Ce qui n'a pas fonctionné :
- Un mouvement a-t-il été plus affecté que les autres par la fatigue cumulative ?
- As-tu raté un essai ? Pour quelle raison — technique, fatigue, charge trop ambitieuse ?
- Y a-t-il eu des surprises logistiques — temps de changement de matériel trop long, inconfort inattendu, gestion de la chaleur difficile ?
Ces observations alimentent directement ta stratégie pour la compétition officielle. Si ton deadlift souffre systématiquement d'une fatigue accumulée lors du squat et du bench, tu sais que tu dois préserver de l'énergie dans les premiers mouvements, ou revoir la sélection de tes charges.
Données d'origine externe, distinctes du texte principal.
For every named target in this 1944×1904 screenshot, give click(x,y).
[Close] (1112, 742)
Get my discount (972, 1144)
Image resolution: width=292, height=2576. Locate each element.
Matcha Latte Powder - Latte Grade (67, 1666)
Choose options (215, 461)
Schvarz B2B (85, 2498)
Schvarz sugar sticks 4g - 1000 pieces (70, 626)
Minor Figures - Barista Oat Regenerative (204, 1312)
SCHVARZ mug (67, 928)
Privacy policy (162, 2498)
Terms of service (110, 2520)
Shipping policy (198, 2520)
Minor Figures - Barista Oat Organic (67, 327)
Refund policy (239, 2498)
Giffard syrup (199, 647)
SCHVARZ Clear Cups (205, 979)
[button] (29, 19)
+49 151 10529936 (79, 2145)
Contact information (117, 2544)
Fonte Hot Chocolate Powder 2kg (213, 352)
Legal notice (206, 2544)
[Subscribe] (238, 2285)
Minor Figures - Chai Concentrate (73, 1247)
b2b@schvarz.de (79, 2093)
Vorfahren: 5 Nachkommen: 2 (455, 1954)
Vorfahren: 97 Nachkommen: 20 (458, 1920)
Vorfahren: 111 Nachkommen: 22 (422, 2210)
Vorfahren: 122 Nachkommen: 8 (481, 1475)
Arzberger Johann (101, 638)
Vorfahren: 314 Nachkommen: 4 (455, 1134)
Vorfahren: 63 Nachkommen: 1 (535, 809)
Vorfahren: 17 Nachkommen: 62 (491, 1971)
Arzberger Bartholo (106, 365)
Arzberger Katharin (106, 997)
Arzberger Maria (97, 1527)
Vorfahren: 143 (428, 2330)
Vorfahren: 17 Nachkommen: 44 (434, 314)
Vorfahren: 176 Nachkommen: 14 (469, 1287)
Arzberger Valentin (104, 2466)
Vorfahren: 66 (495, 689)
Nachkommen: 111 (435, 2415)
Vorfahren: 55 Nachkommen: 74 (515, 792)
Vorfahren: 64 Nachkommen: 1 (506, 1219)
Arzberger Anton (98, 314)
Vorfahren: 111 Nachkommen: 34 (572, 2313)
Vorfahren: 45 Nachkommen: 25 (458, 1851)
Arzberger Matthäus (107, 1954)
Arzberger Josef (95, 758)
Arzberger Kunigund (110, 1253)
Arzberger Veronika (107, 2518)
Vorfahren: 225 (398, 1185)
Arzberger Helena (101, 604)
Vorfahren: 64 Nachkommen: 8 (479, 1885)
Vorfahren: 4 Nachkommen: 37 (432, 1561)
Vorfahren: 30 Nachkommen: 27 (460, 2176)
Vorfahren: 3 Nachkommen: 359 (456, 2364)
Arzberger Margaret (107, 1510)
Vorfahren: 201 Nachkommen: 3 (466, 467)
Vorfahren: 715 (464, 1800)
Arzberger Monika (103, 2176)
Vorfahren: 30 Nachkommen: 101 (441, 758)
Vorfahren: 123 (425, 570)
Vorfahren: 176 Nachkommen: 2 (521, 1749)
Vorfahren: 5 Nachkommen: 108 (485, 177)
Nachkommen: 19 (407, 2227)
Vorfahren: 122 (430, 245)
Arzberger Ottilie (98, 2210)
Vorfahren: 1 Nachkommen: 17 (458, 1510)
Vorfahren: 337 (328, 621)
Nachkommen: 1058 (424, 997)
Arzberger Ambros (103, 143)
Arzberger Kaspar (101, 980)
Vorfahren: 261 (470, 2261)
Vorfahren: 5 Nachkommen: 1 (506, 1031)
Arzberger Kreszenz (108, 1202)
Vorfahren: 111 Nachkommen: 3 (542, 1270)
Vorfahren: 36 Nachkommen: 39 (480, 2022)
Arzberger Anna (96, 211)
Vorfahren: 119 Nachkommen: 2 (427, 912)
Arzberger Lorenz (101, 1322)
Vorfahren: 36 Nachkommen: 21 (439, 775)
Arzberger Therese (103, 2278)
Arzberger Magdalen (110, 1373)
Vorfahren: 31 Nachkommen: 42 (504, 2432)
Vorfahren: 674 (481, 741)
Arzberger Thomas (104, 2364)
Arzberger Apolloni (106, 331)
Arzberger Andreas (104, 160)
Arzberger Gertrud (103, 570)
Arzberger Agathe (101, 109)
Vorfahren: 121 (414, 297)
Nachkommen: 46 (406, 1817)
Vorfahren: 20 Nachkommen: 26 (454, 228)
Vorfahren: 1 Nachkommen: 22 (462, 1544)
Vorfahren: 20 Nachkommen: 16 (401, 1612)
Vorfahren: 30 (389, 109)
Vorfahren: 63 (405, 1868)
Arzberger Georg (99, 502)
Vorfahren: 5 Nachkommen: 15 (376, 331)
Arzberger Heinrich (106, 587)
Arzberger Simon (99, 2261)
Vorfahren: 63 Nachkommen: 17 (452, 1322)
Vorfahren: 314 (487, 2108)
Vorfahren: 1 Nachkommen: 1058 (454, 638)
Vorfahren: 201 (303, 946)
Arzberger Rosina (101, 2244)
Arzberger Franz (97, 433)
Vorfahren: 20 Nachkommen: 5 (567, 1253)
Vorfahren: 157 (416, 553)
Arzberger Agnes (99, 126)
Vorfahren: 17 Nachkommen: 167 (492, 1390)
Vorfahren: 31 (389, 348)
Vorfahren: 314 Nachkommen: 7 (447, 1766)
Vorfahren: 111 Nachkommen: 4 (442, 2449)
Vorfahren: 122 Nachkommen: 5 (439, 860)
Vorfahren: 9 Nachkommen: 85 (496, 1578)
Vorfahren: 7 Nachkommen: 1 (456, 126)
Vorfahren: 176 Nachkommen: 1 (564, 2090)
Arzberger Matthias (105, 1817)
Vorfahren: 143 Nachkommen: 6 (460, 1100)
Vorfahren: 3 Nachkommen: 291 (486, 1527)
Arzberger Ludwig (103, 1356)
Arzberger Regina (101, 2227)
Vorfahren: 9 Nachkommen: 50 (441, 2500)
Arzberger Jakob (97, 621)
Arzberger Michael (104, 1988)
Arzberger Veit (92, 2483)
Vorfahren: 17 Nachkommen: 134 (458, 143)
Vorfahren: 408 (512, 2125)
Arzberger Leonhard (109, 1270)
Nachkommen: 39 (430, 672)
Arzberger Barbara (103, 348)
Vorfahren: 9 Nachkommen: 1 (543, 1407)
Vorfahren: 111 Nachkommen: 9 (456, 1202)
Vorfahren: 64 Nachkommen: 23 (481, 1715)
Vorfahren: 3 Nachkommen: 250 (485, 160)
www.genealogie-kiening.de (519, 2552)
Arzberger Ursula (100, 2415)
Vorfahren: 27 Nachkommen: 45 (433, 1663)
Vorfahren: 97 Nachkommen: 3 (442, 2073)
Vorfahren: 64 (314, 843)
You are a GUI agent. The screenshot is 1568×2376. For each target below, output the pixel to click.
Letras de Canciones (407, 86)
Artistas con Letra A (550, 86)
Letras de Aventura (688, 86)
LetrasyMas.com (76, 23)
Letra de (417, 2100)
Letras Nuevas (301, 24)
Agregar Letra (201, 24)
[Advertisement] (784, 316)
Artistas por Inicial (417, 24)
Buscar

Erreurs courantes à éviter
Partir trop lourd dès le premier essai Le mock meet n'est pas une session de records personnels. Partir trop lourd sur une ouverture passe à côté de l'objectif principal : observer des mouvements propres avec les commandes, dans la durée d'une vraie compétition. Un premier essai raté ne t'apprend pas grand-chose d'utile.
Ignorer les commandes Si tu ne travailles pas les commandes pendant le mock meet, tu passes à côté d'un des objectifs centraux. Impose-toi d'attendre le signal même si c'est inconfortable — surtout au bench, où la pause sur la poitrine semblera toujours trop longue tant qu'elle ne sera pas automatisée.
Ne pas respecter les temps de repos Enchaîner les essais avec une minute de repos ne reproduit pas la réalité de la compétition. Les 3 à 5 minutes de récupération inter-essais sont là pour une raison : c'est cet état de semi-récupération, ni reposé ni épuisé, que tu dois apprendre à gérer.
Faire le mock meet trop proche de la compétition À <2 semaines de ton rendez-vous officiel, un mock meet complet peut compromettre ta récupération. Si tu n'as pas pu le planifier plus tôt, opte pour une répétition partielle : quelques commandes et charges d'ouverture sur un seul mouvement, sans la fatigue cumulative d'une journée complète.
Changer de matériel juste après Le mock meet valide ton équipement. Si tout a bien fonctionné, ne change rien. Si tu identifies un problème (genouillères, ceinture, chaussures), corrige-le immédiatement pour avoir le temps de te réhabituer avant la compétition.